The timing of the five prayers are fixed intervals defined by daily astronomical phenomena. For example, the Maghrib prayer can be performed at any time after sunset and before the disappearance of the red twilight from the west. In a mosque, the muezzin broadcasts the call to prayer at the beginning of each interval. Because the start and end times for prayers are related to the solar diurnal motion, they vary throughout the year and depend on the local latitude and longitude when expressed in local time. In modern times, various religious or scientific agencies in Muslim countries produce annual prayer timetables for each locality, and electronic clocks capable of calculating local prayer times have been created. In the past, some mosques employed astronomers called the muwaqqits who were responsible for regulating the prayer time using mathematical astronomy.

The five intervals were defined by Muslim authorities in the decades after the death of Muhammad in 632, based on the hadith (the reported sayings and actions) of the Islamic prophet.

Daily prayers 

The five daily prayers are considered obligatory () by many and they are performed at times determined essentially by the position of the Sun in the sky. Hence, salat times vary at different locations on the Earth. Wudu is needed for all of the prayers. 

Some Muslims pray three times a day.

Fajr (dawn) 

Fajr begins at —true dawn or the beginning of twilight, when the morning light appears across the full width of the sky—and ends at sunrise.

Dhuhr (midday) 

The time interval for offering the Zuhr or Dhuhr salah timing starts after the sun passes its zenith and lasts until call for the Asr prayer is given.  This prayer needs to be given in the middle of the work-day, and people normally make their prayers during their lunch break.

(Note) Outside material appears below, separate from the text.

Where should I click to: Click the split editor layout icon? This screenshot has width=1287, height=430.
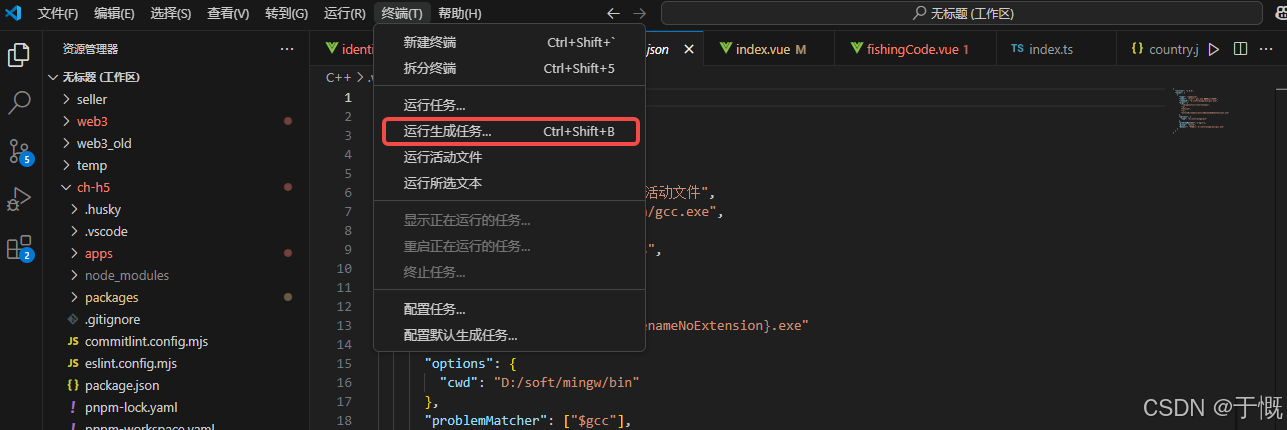pos(1240,49)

Shia differs regarding the end of zuhr time. Per all major Jafari jurists, the end of dhuhr time is about 10 minutes before sunset, the time that belongs exclusively to asr prayer. Dhuhr and asr time overlap, apart from the first 5 minutes of dhuhr, which is exclusively delegated for it. Asr prayer cannot be offered before zuhr in the zuhr time.

Asr (afternoon) 

The Asr prayer starts when the shadow of an object is the same length as the object itself (or, according to Hanafi school, twice its length) plus the shadow length at zuhr, and lasts till sunset. Asr can be split into two sections; the preferred time is before the sun starts to turn orange, while the time of necessity is from when the sun turns orange until sunset.

Shia (Jafari madhab) differs regarding start of asr time. Per all major Jafari jurists, start of asr time is about 5 minutes after the time of sun passing through zenith, that time belongs exclusively to dhuhr prayer. Time for dhuhr and asr prayers overlap, but the zuhr prayer must be offered before asr, except the time about 10 minutes before sunset, which is delegated exclusively to asr. In the case that the mentioned time is reached, asr prayer should be offered first (ada - on time) and dhuhr (kada - make up, late) prayer should be offered after asr.

Maghrib (sunset) 

The Maghrib prayer begins when the sun sets, and lasts until the red light has left the sky in the west.

Isha (night) 

The Isha'a or isha prayer starts when the red light is gone from the western sky, and lasts until the rise of the "white light" () in the east. The preferred time for Isha is before midnight, meaning halfway between sunset and sunrise.

Time calculation 

To calculate prayer times two astronomical measures are necessary, the declination of the sun and the difference between clock time and sundial clock. This difference being the result of the eccentricity of the earth's orbit and the inclination of its axis, it is called the equation of time. The declination of the sun is the angle between sun's rays and the equator plan.

In addition to the above measures, to calculate prayer times for a specific location we need its spherical coordinates.

In the following; 

  is the time zone. 

  and  are the longitude and the latitude of the considered point, respectively.

  and  denotes the equation of time term and the declination of the Sun for a given date, respectively. 

We first give the midday (Dhuhr) time. The midday time is simply when the local true solar time reaches noon: 

The first term is the 12 o'clock noon, the second term accounts for the difference between true and mean solar times, and the third term accounts for the difference between the local mean solar time and the timezone.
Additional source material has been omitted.